Preview: Due June 5 - Canada May Employment - A modest gain but a subdued picture
We expect Canadian employment to increase by 10k in May, which after a fall of 17.7k in April would leave trend looking subdued, if not as weak as three declines in the last four months have implied. We expect unemployment to remain at 6.9% after increasing in April from 6.7% in March.
This would be consistent with an economy seeing modest GDP growth in Q2, insufficient to make a significant dent in the output gap. The hit from tariffs is fading while higher energy prices will have a mixed impact on Canadian GDP, but will probably act as a net restraint on job growth. January and February weakness was probably influenced by weather but can also be seen as corrective from overstated gains in September. October and November of 2025, each of which exceeded 50k.
We expect modest May job growth to be more than fully explained by gains of 5k in construction, the public sector and natural resources, the former two correcting from April weakness and the latter supported by higher energy prices. Elsewhere we expect a flat to negative picture. We do however expect the job growth to come fully in full time work, in a correction from three straight months in which full time work declined but part time work increased.

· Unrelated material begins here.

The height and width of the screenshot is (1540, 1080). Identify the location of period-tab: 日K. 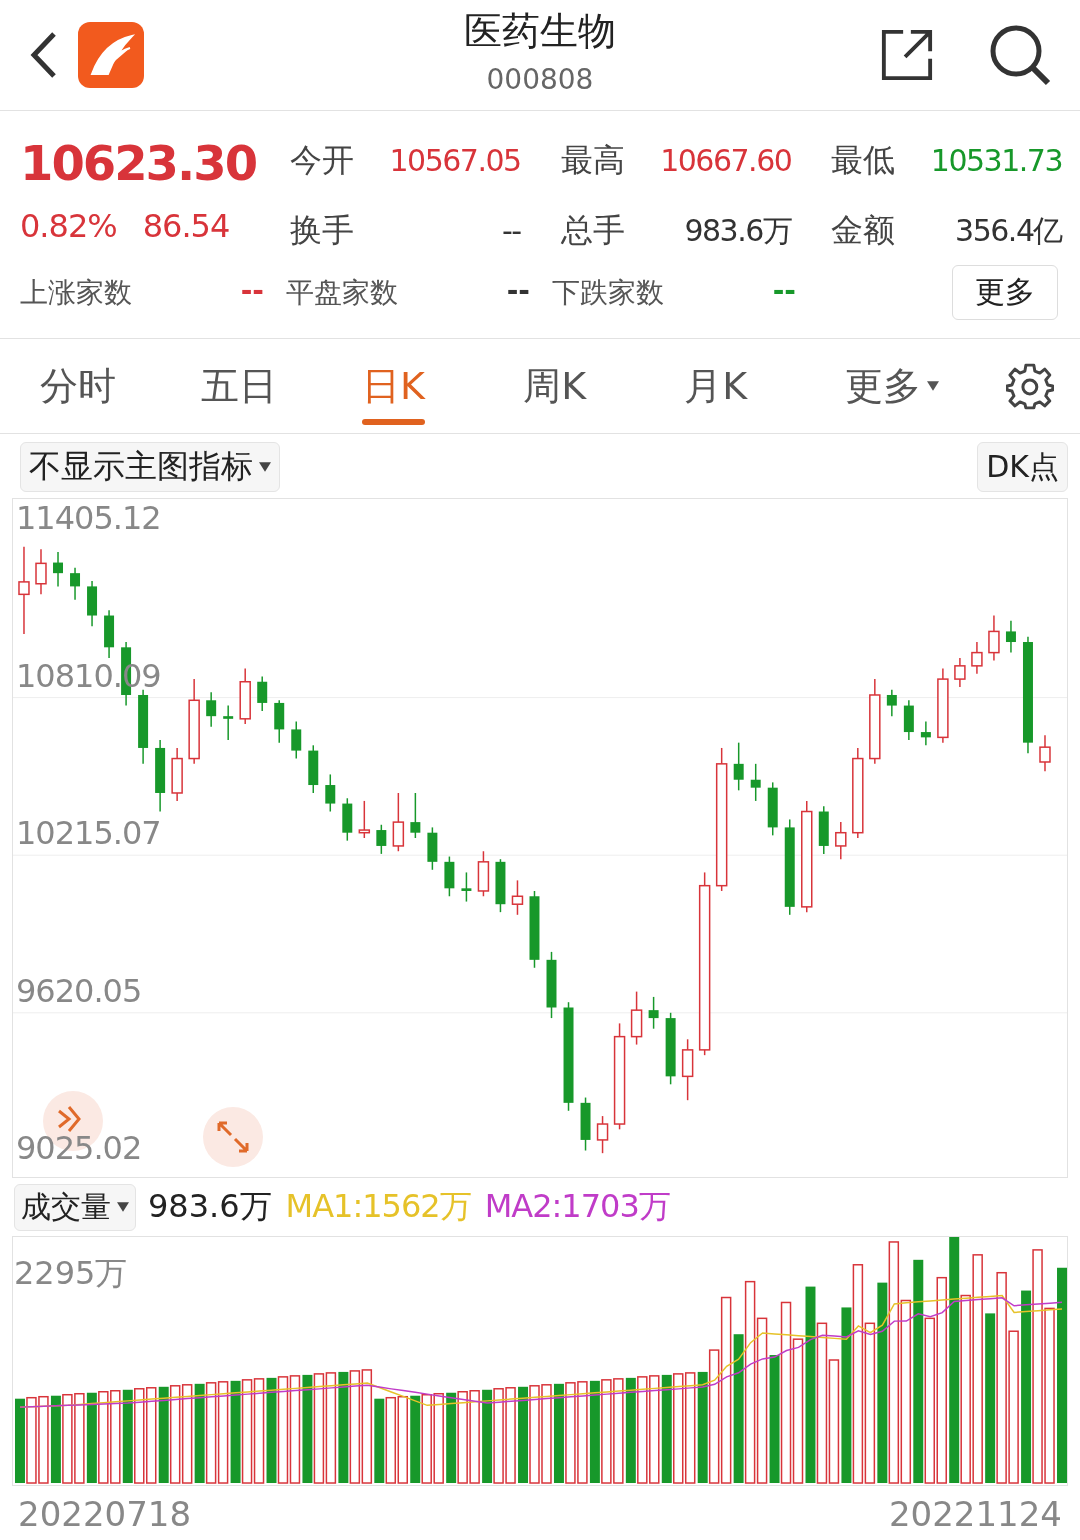
(394, 386).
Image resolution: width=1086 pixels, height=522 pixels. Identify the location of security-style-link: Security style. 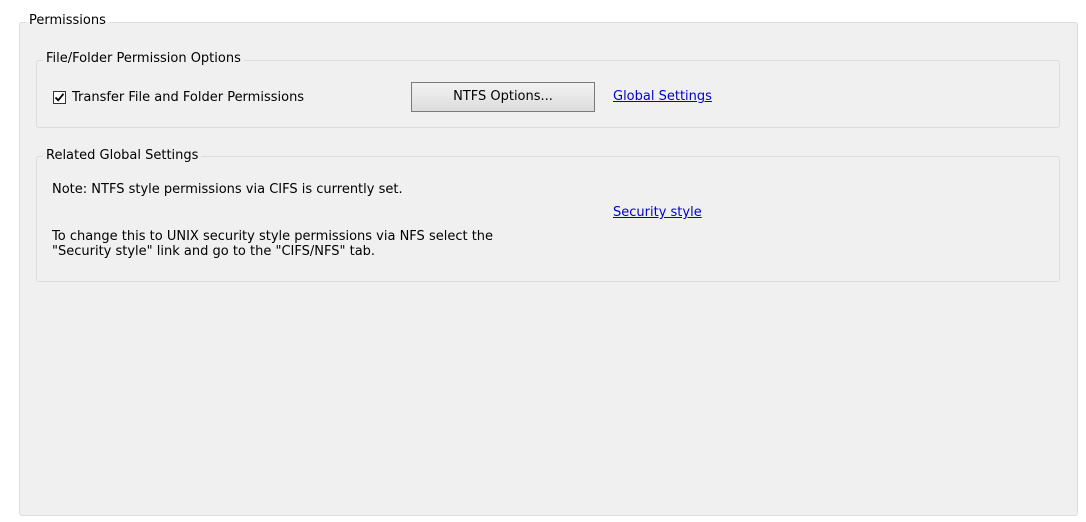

We expect the labor force to be unchanged in a pause after two straight modest increases, seeing unemployment fall to 6.89% from 6.93% before rounding, but again rounding to 6.9%. We see participation unchanged at 65.0%, sustaining April’s increase after two months at 64.9%. A subdued labor market argues for limited wage pressure, though we expect yr/yr growth in the hourly wage for permanent employees to slow only marginally to 4.7% from 4.8%, still not erasing March’s sharp bounce to 5.1% from 4.2% in February. March’s bounce was exaggerated by year ago weakness. May did not see any significant change in the year ago base, limiting the potential for a sharp slowing.